Şenol Metin
Şenol Metin Milli Refleksler ile Küresel Stratejiler Arasında Bir Seçim: 14 Mayıs 2023 Seçimleri

Milli Refleksler ile Küresel Stratejiler Arasında Bir Seçim: 14 Mayıs 2023 Seçimleri

2023 seçimleri çok farklı bir seçim olacak. Yol ayrımı;

2015-2022 tarihleri arasında Küresel Oligarşinin tüm kontrol araçlarını işlevsiz kılmayı başaran Türkiye, 2023 seçimlerinde bir tercihte bulunacak;

Ya 200 yıllık bir statü devam edecek,

Kontrol altında tutulan, yönetilen olmasa bile yönlendirilen ülke,

Ya da tarihi tekrar tabi seyrine döndürecek bir tercihte bulunacağız, müzakere edilen ülke statüsünü kazanacağız.

Bu noktaya kolay gelmedik;

Son 10 yıla kadar devlet iktidar alanı ile milletin talepleri arasındaki sosyo-politik gerilim çatışma boyutunda idi. 28 Şubatta talan ekonomisini yürütmekten tükenen bir devlet sistemi, soygunu maskelemek için siyasal ve toplumsal alanda otoriter çoğu zamanda totoliter irade sergilemekte idi. 2003’ten itibaren Erdoğan’lı yıllar ile birlikte bu vesayet aşama aşama geriletildi, vesayetin son aparatları da 15 Temmuz’da tasfiye edildi.

2010’da CHP’nin başına kirli bir operasyon ile getirilen Kemal Kılıçdaroğlu’nun 15 Temmuz sonrasında hizmetiçi eğitimi hızla tamamlanarak sahaya sürüldü. Deniz Baykal döneminde milli bir çizgide bulunan CHP, Kılıçdaroğlu ile birlikte küresel bir güç merkezin temsilini üstlendi. Bu konumlanış 15 Temmuz sonrası süreçte pekişti, rutin ABD ziyaretleri ile derinleşti. Daha çok Sorosçu yapıların kontrolündeki bu odak, milli bir çizgiye konumlanan Cumhurbaşkanı Recep Tayyip Erdoğan’ın şahsında mücessemleşen Milli Devlet iktidarına karşı CHP liderliğinde muhalefeti organize etti.
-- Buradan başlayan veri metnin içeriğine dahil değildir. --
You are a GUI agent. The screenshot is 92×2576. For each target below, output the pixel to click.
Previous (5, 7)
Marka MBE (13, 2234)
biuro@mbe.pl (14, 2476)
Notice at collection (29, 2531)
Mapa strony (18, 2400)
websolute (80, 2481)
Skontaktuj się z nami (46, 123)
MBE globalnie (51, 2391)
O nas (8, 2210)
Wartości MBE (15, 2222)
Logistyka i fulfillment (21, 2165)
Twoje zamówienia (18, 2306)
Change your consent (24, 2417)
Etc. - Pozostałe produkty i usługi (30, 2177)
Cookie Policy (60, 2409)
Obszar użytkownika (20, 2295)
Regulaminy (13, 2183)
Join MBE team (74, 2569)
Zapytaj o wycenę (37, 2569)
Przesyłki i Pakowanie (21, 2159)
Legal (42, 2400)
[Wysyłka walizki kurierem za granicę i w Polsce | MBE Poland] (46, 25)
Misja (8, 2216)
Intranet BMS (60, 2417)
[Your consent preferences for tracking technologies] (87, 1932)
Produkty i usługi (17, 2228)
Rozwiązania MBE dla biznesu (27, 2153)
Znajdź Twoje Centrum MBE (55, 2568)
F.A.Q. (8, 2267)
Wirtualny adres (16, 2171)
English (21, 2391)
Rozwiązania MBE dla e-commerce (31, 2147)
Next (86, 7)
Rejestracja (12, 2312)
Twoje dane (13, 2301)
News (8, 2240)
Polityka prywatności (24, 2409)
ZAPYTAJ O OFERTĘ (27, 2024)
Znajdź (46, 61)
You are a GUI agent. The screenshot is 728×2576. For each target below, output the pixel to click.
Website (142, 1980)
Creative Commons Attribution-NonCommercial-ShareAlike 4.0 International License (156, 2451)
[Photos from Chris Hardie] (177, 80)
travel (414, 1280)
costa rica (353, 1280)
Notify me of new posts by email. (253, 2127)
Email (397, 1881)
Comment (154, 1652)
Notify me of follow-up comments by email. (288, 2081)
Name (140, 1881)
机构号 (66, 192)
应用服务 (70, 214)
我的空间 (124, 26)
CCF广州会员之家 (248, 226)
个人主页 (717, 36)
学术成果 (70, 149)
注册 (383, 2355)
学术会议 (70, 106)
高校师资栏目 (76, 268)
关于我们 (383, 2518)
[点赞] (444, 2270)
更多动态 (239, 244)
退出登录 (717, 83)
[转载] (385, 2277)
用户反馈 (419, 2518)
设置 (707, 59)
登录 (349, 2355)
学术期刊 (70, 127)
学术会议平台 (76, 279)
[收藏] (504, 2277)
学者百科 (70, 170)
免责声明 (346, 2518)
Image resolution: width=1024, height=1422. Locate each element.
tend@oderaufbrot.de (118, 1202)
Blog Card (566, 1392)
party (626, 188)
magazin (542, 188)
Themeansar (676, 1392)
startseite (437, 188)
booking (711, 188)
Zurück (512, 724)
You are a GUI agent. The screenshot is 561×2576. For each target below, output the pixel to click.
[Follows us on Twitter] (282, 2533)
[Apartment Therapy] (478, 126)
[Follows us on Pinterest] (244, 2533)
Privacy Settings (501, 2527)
Bu organizede bu odağın elinde hazır bir aparat vardı. PKK ve O’nun siyasal kanadı HDP;

HDP, bu kurgulanan ittifak sisteminde muzakeresine bile ihtiyaç duyulmadan daima ‘elde var bir’ olarak sayıldı.

1991’de o günün CHP’si SHP ile kurduğu ittifak ile meclise taşınan o günün HDP’si HEP ile geçmişten bir ittifak deneyimi vardı. Bu ‘elde var bir’i rutinleştirdi. PKK’nın 30 yıllık terör hafızası nasılsa gözlerden kaçırılabilirdi.

2023 seçimleri ittifak kurgusu yönü ile 1991’e benzemektedir. İttifak kurgusunu diğer tarafında ise 1991’in MHP’si MÇP ile Refah Partisi’nin 1991 seçimlerinde kurduğu ittifak bugün Cumhur ittifakını oluşturan MHP ile Ak Parti ittifakının da ana omurgasını oluşturmaktadır. Tarih tekerrür etmektedir. İttifak kurgusunun küresel stratejiler tarafında Cumhurbaşkanı Recep Tayyip Erdoğan’ın şahsında mücessemleşen Milli Devlet iktidarına karşı CHP liderliğinde muhalefeti organizesinde ilk hamle;

MHP’yi ele geçirmek için 15 Temmuz öncesi operasyonlar yapan, ancak başarısız olan Meral Akşener’e bir parti kurdurularak CHP’nin toplumsal hafızadaki sol, seçkinci negatif imajı maskelenmeye çalışıldı. İYİ Parti’nin bu muhalefet grubuna eklemlenmesi ile siyasal analizlerin klasik sağ-sol eksen olarak tanımlanmış modeli işlemez hale getirildi.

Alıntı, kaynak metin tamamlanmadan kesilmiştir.